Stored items
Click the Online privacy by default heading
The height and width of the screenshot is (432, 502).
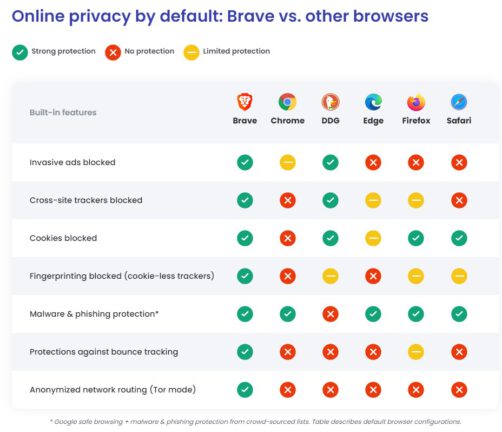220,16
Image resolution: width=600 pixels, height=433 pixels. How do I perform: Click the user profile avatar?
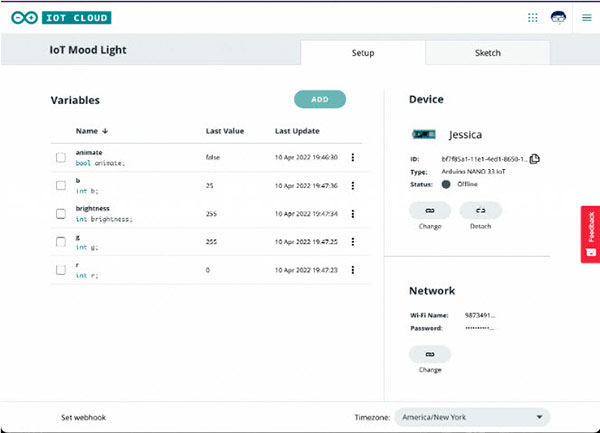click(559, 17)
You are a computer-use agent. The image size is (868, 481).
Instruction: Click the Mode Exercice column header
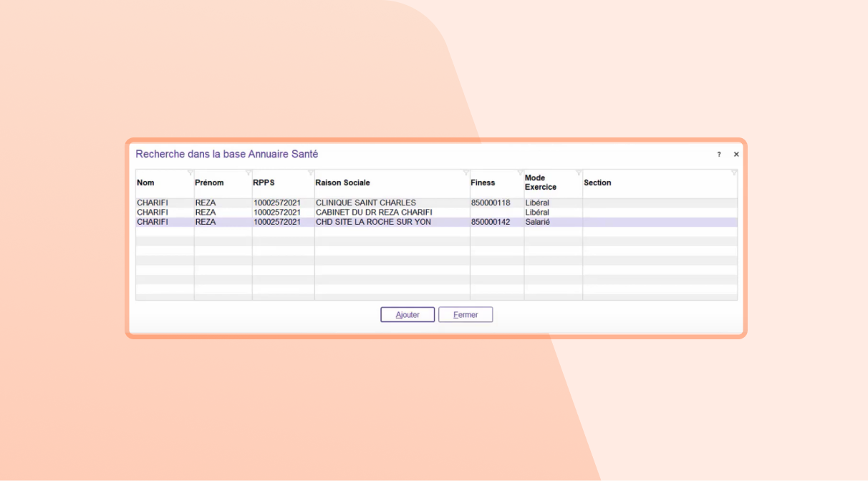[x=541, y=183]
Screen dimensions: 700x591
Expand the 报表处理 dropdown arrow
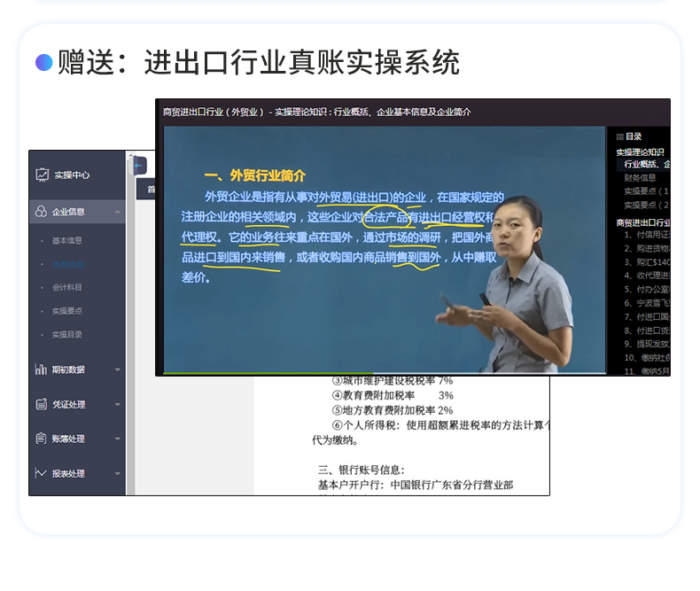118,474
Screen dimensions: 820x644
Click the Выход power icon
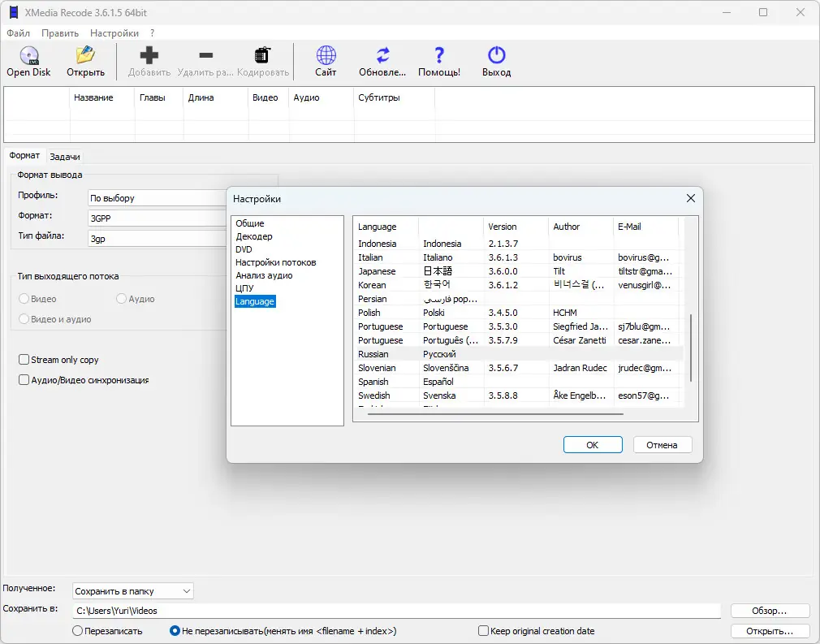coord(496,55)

* TASK PROMPT *
Return all the lines above exactly; none of the pictures should appear.

* YOUR RESPONSE *
Click the Online privacy by default heading
The height and width of the screenshot is (432, 502).
220,16
Image resolution: width=600 pixels, height=433 pixels. How do I perform: Click the user profile avatar?
click(559, 17)
You are a computer-use agent. The image size is (868, 481).
Instruction: Click the Mode Exercice column header
[x=541, y=183]
Screen dimensions: 700x591
Expand the 报表处理 dropdown arrow
118,474
Screen dimensions: 820x644
Click the Выход power icon
coord(496,55)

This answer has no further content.